NSMTT2 [%] = [meanOD_KT2- OD_KU)/OD_NC] * 100 =[(0.042-0.093)/1.877] = -2.72%

NSMTT1 - NSMTT2 =0%

NSMTT was ≤ 60% (-2.72% NSMTT) relative to the negative control of living epidermis and could therefore be used for determination of the killed control corrected viability (KCCV) according to the following formula:

KCCV [%] = viability_TM– NSMTT = 1.6% - (-2.72%) ≈ 4.2%

The mixture of 50 µL test item per 1 mL Aqua dest. and per 2 mL isopropanol showed no colouring as compared to the solvent. Therefore, NSC_living equalled 0%.

The test item showed irritant effects. The mean relative tissue viability (% negative control) was ≤ 60% (4.2% NSMTT-corrected).

The controls confirmed the validity of the study. The mean absolute OD₅₇₀ of the two negative control tissues was > 0.8 and < 2.5 (1.924).
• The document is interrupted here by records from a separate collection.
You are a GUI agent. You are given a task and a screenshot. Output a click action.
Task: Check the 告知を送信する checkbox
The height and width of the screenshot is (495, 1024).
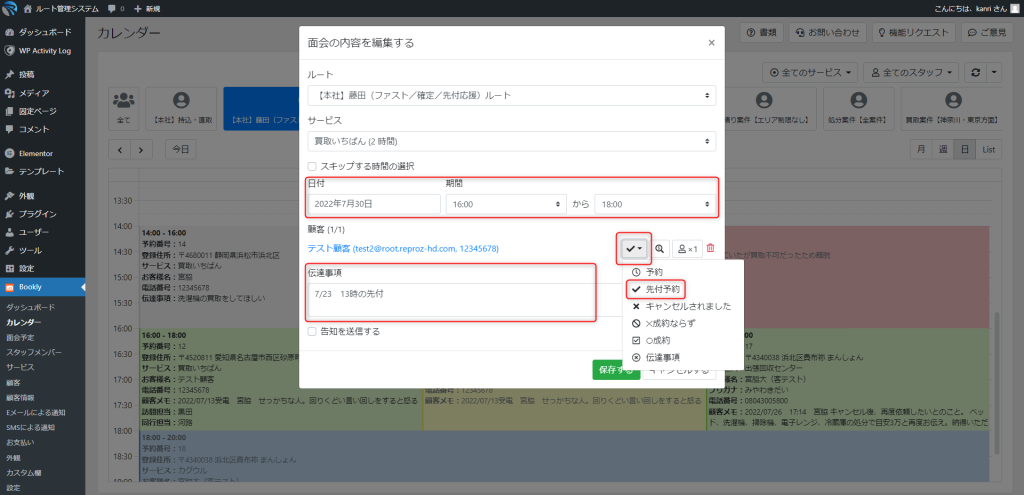point(313,331)
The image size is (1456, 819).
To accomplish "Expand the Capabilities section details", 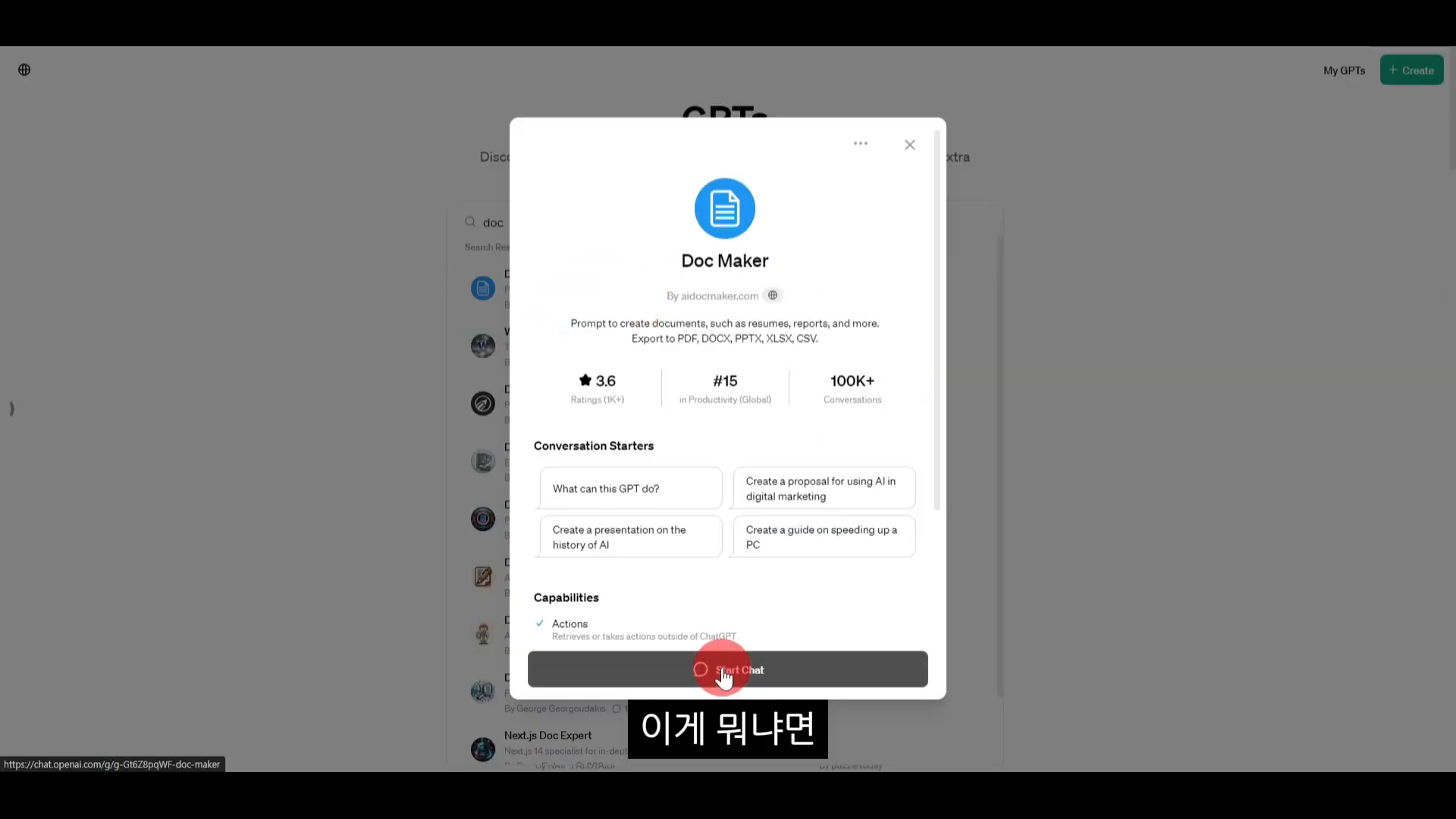I will [565, 597].
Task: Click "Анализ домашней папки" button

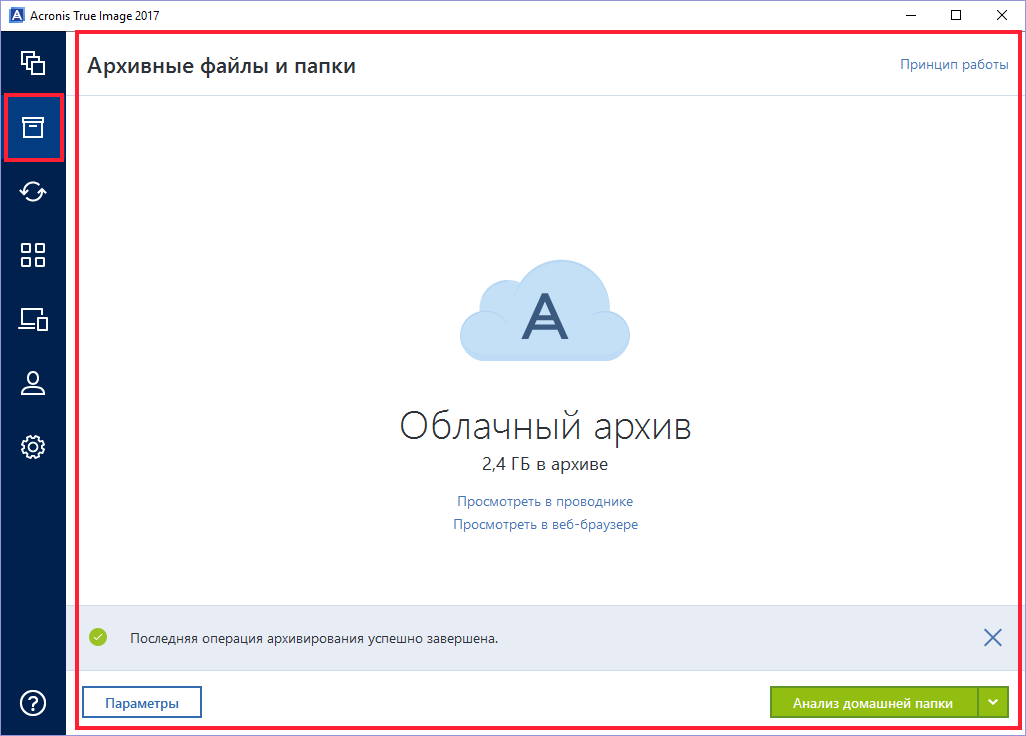Action: tap(872, 703)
The mean relative tissue viability (% negative control) of the positive control was < 50% (47.9%). The maximum inter tissue difference of replicate tissues of all dose groups was < 20% (1.4%).

Endpoint conclusion

Endpoint conclusion:

adverse effect observed (irritating)

Respiratory irritation

Endpoint conclusion

Endpoint conclusion:

no study available

Additional information

Justification for classification or non-classification

Based on the experimental results, the substance is classified as skin corrosive "Cat. 1B or 1C" accoridng to CLP. The substance also induce irritation effects and classified as causing serious eye damage "Cat. 1" based on skin corrosion property worst-case scenario.